TASK LIST:
a. Answer these questions about the issue comment:
(i) Which issue number is the comment posted on?
(ii) What output does the commenter thank the reporter for attaching?
(iii) After how long without a response on an active issue should people bump it again?
b. Repeat the issue comment from "So please if" to "to languish unnecessarily." word for word.
c. Go on with the issue comment about the Lucene index corruption, starting right after its final line.

EXCERPT:

******

[jira] Commented: (LUCENE-2729) Index corruption after 'read past EOF' under heavy update load and snapshot export

Michael McCandless (JIRA) Tue, 09 Nov 2010 07:16:26 -0800

    [ 
https://issues.apache.org/jira/browse/LUCENE-2729?page=com.atlassian.jira.plugin.system.issuetabpanels:comment-tabpanel&focusedCommentId=12930130#action_12930130
 ]


Michael McCandless commented on LUCENE-2729:
--------------------------------------------


Thank you for attaching the IW infoStream output!  Sorry it took so
long for me to respond.

Aside: it is sad but there is no master TODO list in open source.  It
all comes down to our own email inboxes, todo lists, post-it notes all
over the place, etc., and (in my case anyway) things sometimes fall
past the event horizon.

So please if I don't respond in a day or two on an active issue, bump
it again (put a comment on the issue)!  I'd much rather people
over-nag than under-nag but unfortunately under-nag is far far more
common and it causes important issues to languish unnecessarily.

OK back to the issue :)

******

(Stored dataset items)
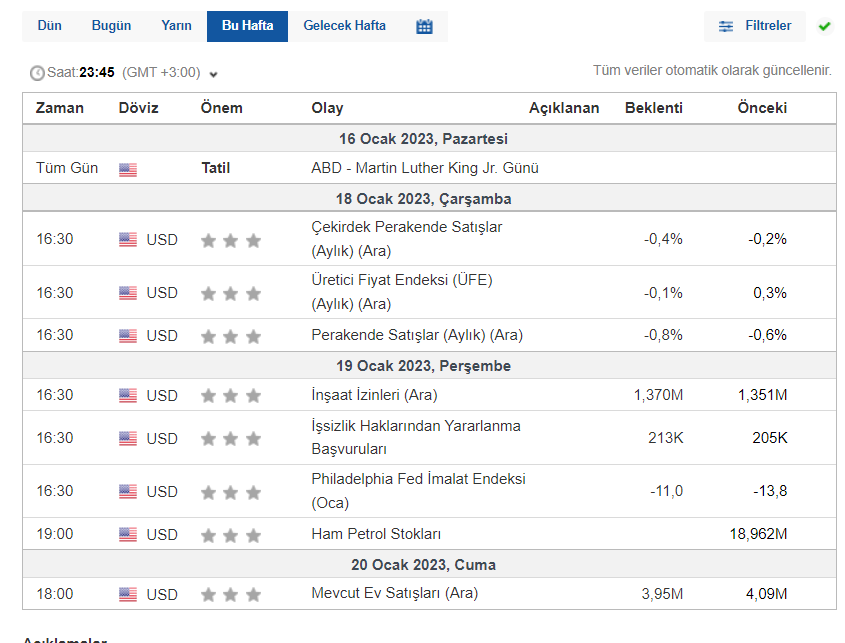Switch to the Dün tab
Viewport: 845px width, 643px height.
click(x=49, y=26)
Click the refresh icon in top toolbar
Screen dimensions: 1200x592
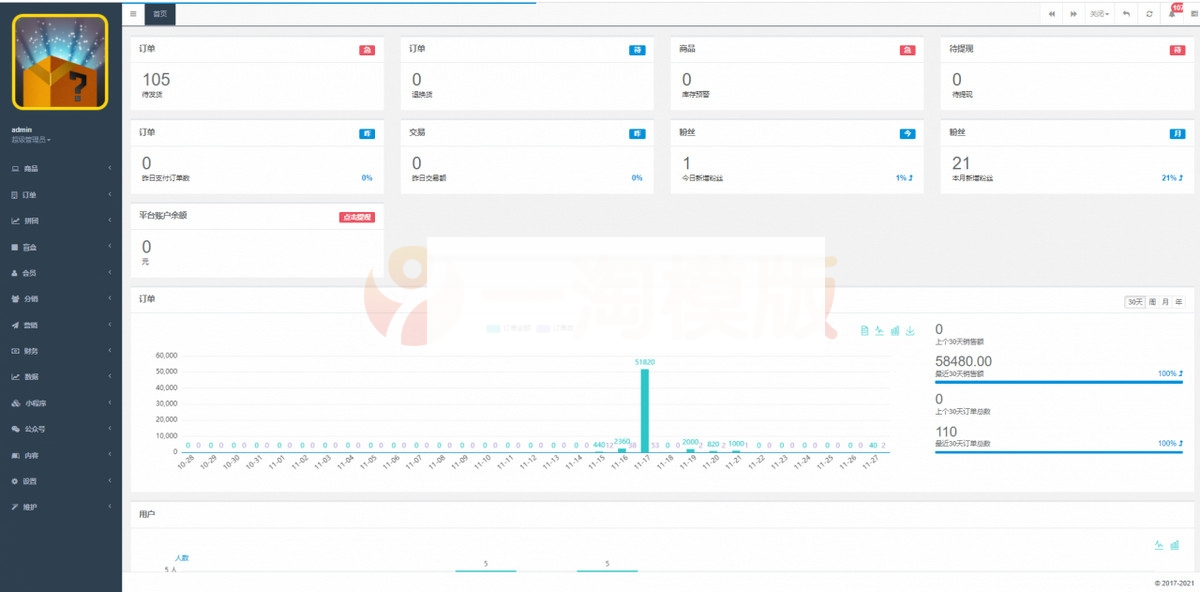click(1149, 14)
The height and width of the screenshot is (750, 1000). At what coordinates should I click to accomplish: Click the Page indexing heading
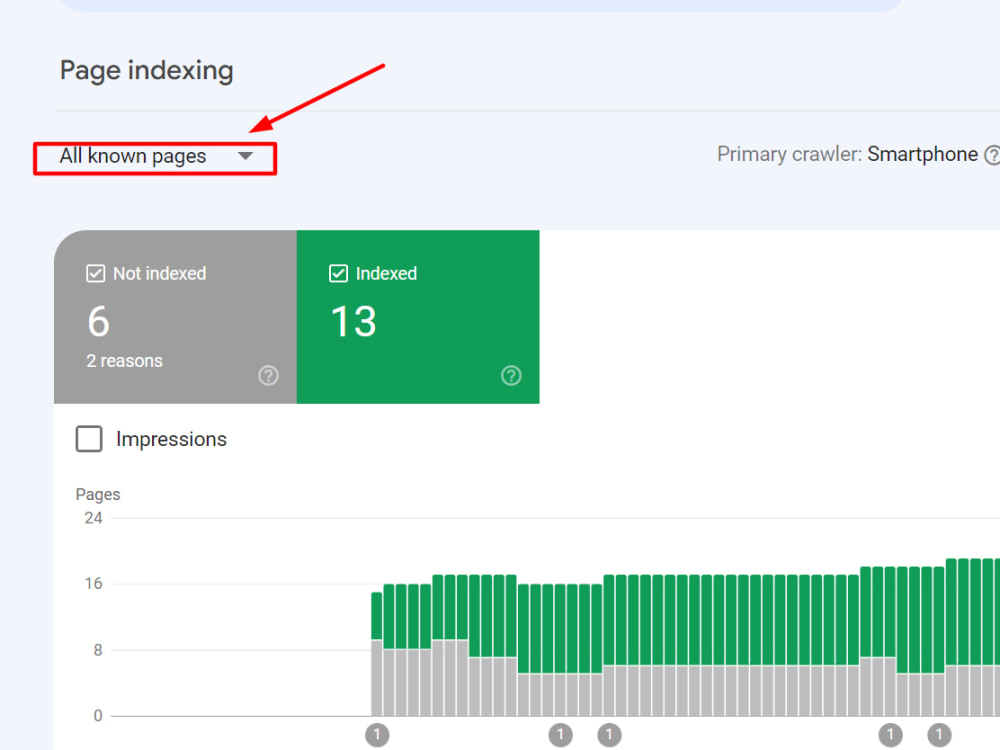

******

ANSWERS PROVIDED:
a.
(i) LUCENE-2729
(ii) The IW infoStream output
(iii) A day or two

b.
So please if I don't respond in a day or two on an active issue, bump
it again (put a comment on the issue)!  I'd much rather people
over-nag than under-nag but unfortunately under-nag is far far more
common and it causes important issues to languish unnecessarily.

c.
I looked through the infoStream but I don't see a smoking gun.  Ie,
the logs indicate that nowhere did Lucene try to delete/overwrite
those zero-length files; I see other files being deleted, so, this is
what I'd expect given that ZoieDeletionPolicy is presumably protecting
the segments_3t commit point (to back up its files).

I do see some spooky "other" exceptions, though... these are the first
2 exceptions I see in the log:

{noformat}
14:27:41,290 [bigIndexBuilder_QueueProcessor_3] WARN  
com.ds.acm.logic.impl.AssetManagerImpl -
  Ignoring AssetNotFoundException trying to make sure all metadata from index 
is loaded before updating an existing asset
Exception in thread "pool-5-thread-6" java.lang.NullPointerException
        at 
org.apache.coyote.http11.InternalNioOutputBuffer.writeToSocket(InternalNioOutputBuffer.java:430)
        at 
org.apache.coyote.http11.InternalNioOutputBuffer.flushBuffer(InternalNioOutputBuffer.java:784)
        at 
org.apache.coyote.http11.InternalNioOutputBuffer.flush(InternalNioOutputBuffer.java:300)
        at 
org.apache.coyote.http11.Http11NioProcessor.action(Http11NioProcessor.java:1060)
        at org.apache.coyote.Response.action(Response.java:183)
        at 
org.apache.catalina.connector.OutputBuffer.doFlush(OutputBuffer.java:314)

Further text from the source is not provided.